其实,从中国古代经济思想史嬗变的历程来看,市场与国家的两重性既历史地存在,也被历史地感知。管仲既认识到“市者,货之准也”,又认识到“通轻重之权,徼山海之业”“上下有义,贵贱有分,长幼有等,贫富有度”。荀子既认为“农农、士士、工工、商商,一也”,又认为“工商众则国贫”。司马迁既主张“善者因之”,又主张“其次整齐之”。丘浚既强调“民自为市”“听民自便”,也强调“稽岁计之出入,审物产之丰约,权货币之轻重,敛散支,调,通融,干转一切斡转”。

这些思想虽然皆以朴素而零散的语言呈现,缺乏一个现代经济学意义上的独立完整的思想体系,但基本都充满了对市场与国家的两重性的辩证思考,闪耀着真理的光芒。对于中国古代先贤们相继涌现出的这种思考,李约瑟曾经说过,“当希腊人和印度人很早就仔细地考虑形式逻辑时,中国人则一直倾向于发展辩证逻辑”。事实上,后来的萨缪尔森也同样意识到新古典经济学与凯恩斯主义各自存在的问题,于是提出新古典综合理论,力图“让国家之权威与私人之策动互相合作”,并宣称“星期一、三、五,我可以是一名萨伊定律的侍从,而星期二、四、六,我却可以是一名凯恩斯分子。”只是他的新古典综合理论有着刻意拼凑之嫌,存在内在的逻辑矛盾,因而没有在学界与现实中完全站稳脚跟。

回到现实中,我们简单回顾中国经济改革过去四十多年的历史进程,发现虽然其间经历过时代的荣光与岁月的淹蹇,但是中国经济这艘航船总体在动态的调整中沿着一个正确的航道运行,而且在不同的历史时刻发生了诸多关于市场与政府、效率与公平、民富与国强之间的热烈争论,其中既有着基于不同历史语境的洞察与卓见,也有着基于不同话语立场的偏狭与坚执。

近几年,关于民营经济、共同富裕、网络超级垄断以及一些产业政策与宏观经济取向不一致产生的一些争辩,究其思想根源,似在于对市场与国家的两重性的理性认识不足。因此,卢周来先生在书中大声疾呼“极高明而道中庸”“取各家之长,舍各家之短”。“极高明而道中庸”一语源自儒家经典《中庸》,其要义是“叩其两端,允执厥中”。这是一种先进的思想方法论,即发掘各端之优长,抑制各端之弊短,努力防止偏执一端形成“片面的深刻”,进而达到一种均衡和“善治”。而要实现它,既离不开一种理论认知上的清醒与自为,也离不开一种现实运作的理性与自觉。

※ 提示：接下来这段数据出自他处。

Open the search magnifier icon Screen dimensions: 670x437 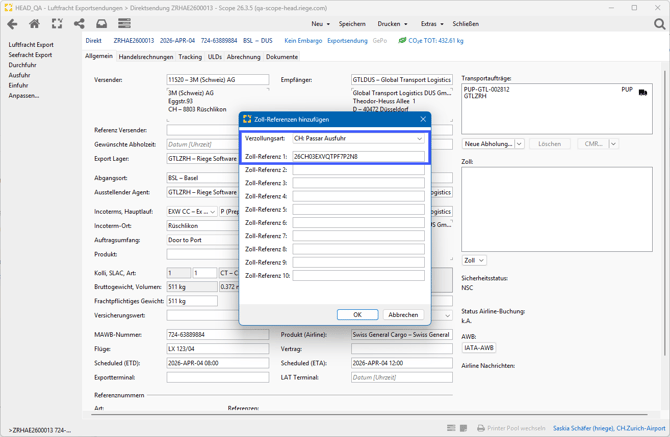click(x=659, y=24)
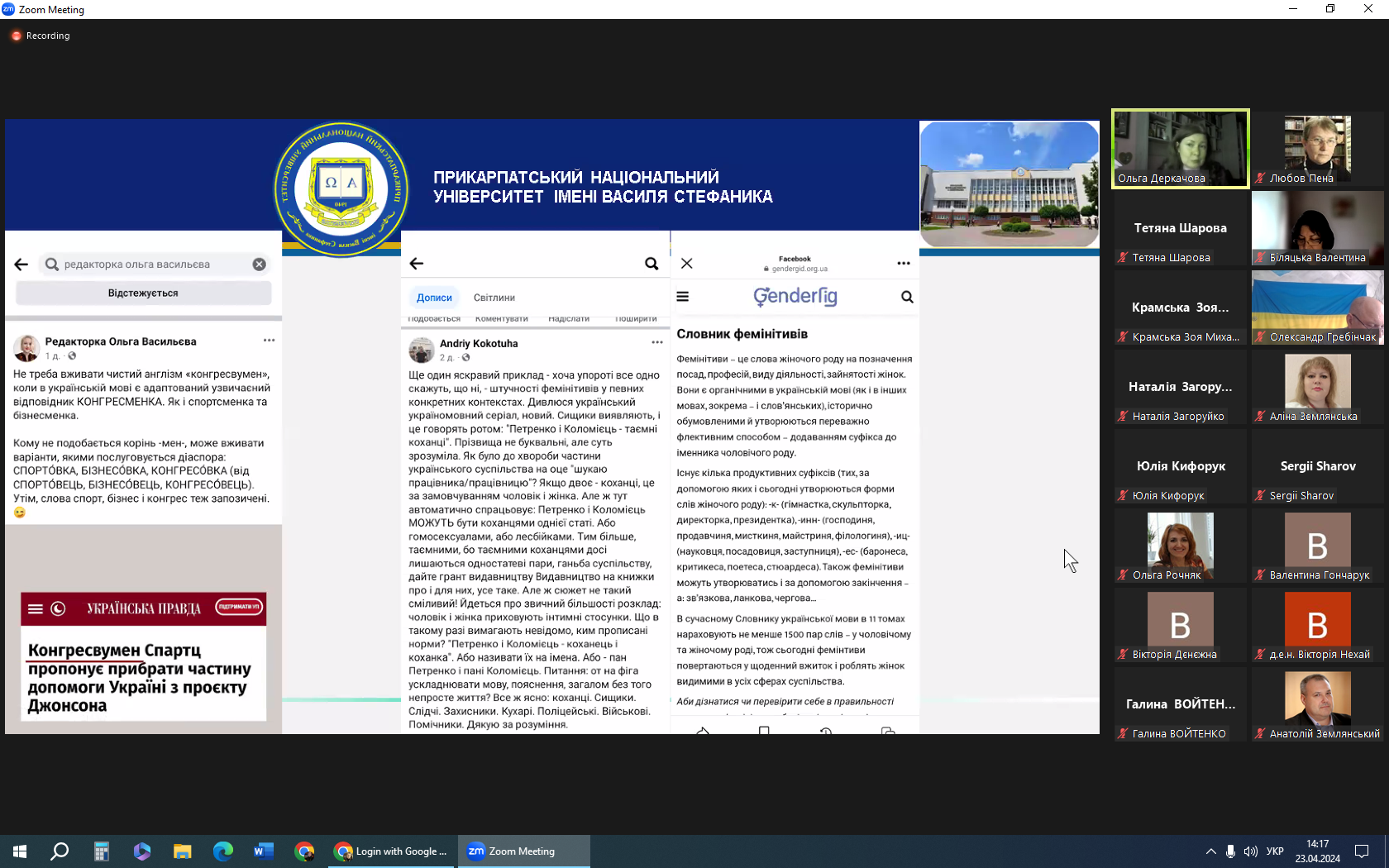
Task: Open options for Редакторка Ольга Васильєва's post
Action: (269, 341)
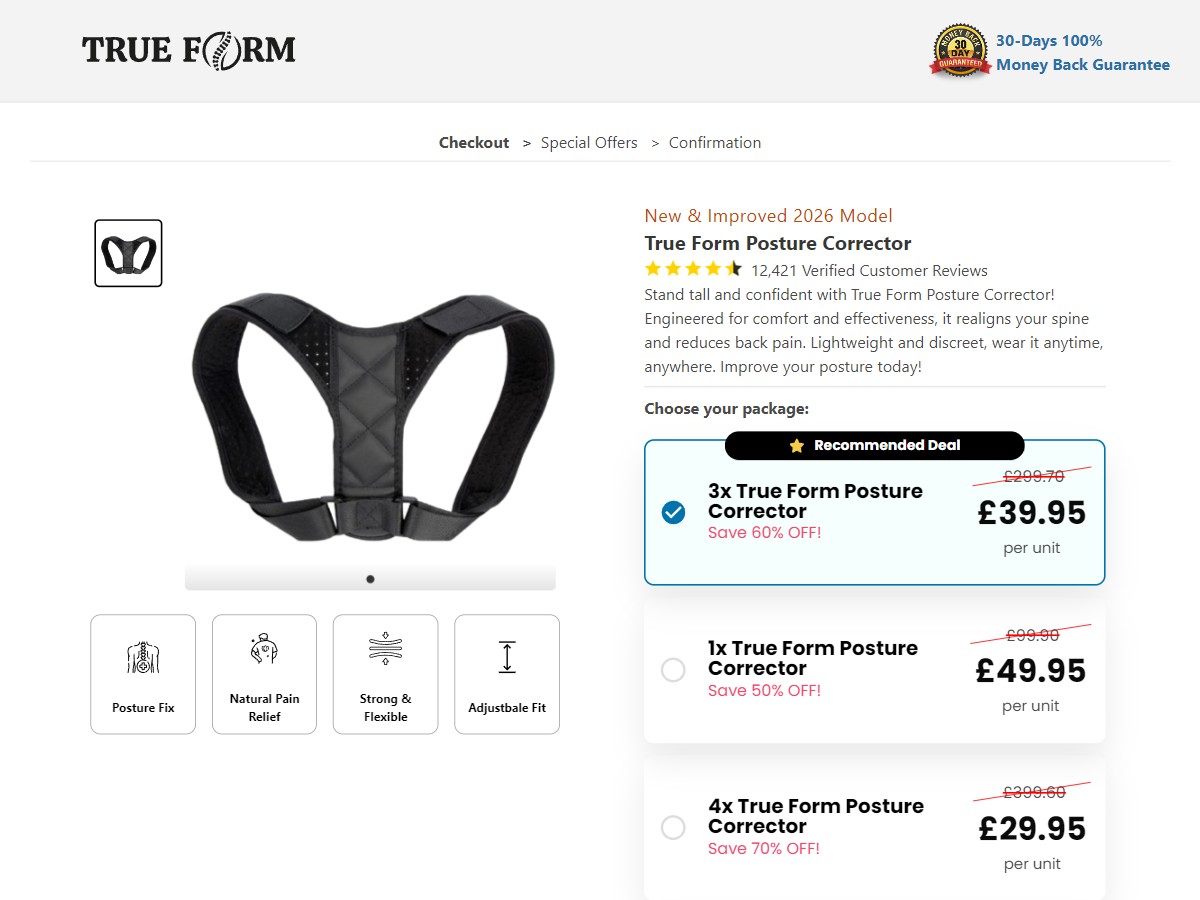Click the Strong & Flexible icon
The image size is (1200, 900).
(x=385, y=650)
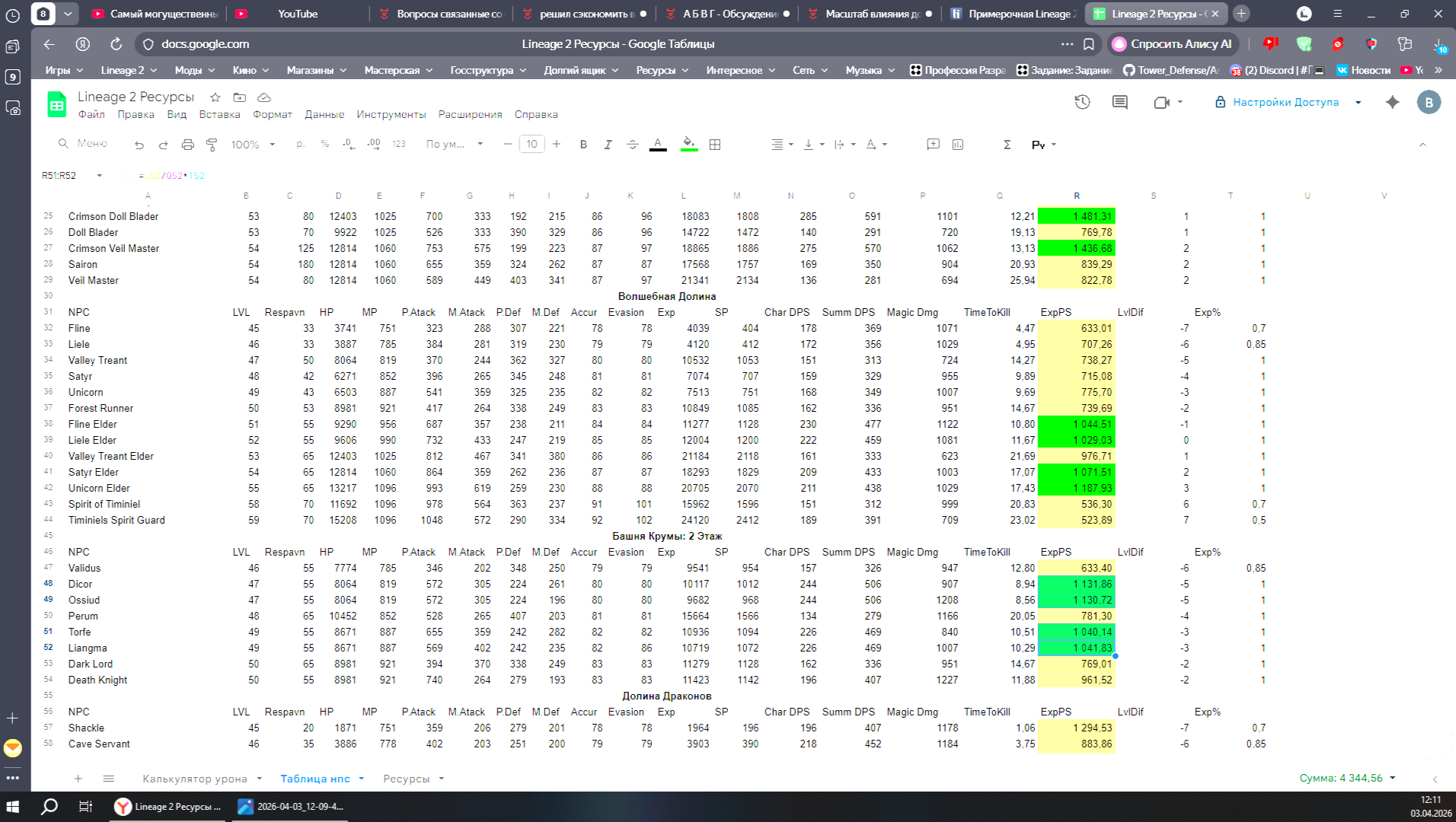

王阳明云:“无善无恶性心之体,有善有恶意之动;知善知恶是良知,为善去恶是格物。”宛如人性有着善与恶的两重性,市场与国家也潜藏着各自“善与恶”的两重性,而其中的“善”既是各自的天然优势,其中的“恶”也是各自的天然缺憾。这就需要我们在“格物”之时,平衡好二者内在的“善”与“恶”,各善其善,各美其美,以此之善去彼之恶,以彼之善去此之恶。故而理想的经济路径选择,应该充分认识市场与国家的两重性,超越“左右之争”和“两端之争”,择“中道而行”。

此外,对于经济学家的使命,卢周来先生虽然没有在本书中展开大篇幅论述,但从其一直以来的治学实践来看,不论是此前写的《穷人与富人的经济学》,还是他在诸多报刊上发表的经济学随笔,其实是在扮演着一个大众启蒙经济学家的角色。纵观自亚当·斯密以来不同流派的经济学家的理论思考和现实作为来看,经济学家的使命,既不只是根据不断变化的历史语境在理论建构上不断进行刷新和超越,也不只是影响一个国家或时代的社会经济政策走向,还在于在庙堂与林泉之间、在经济运行与普罗大众之间搭建一个良性互动的信息桥梁。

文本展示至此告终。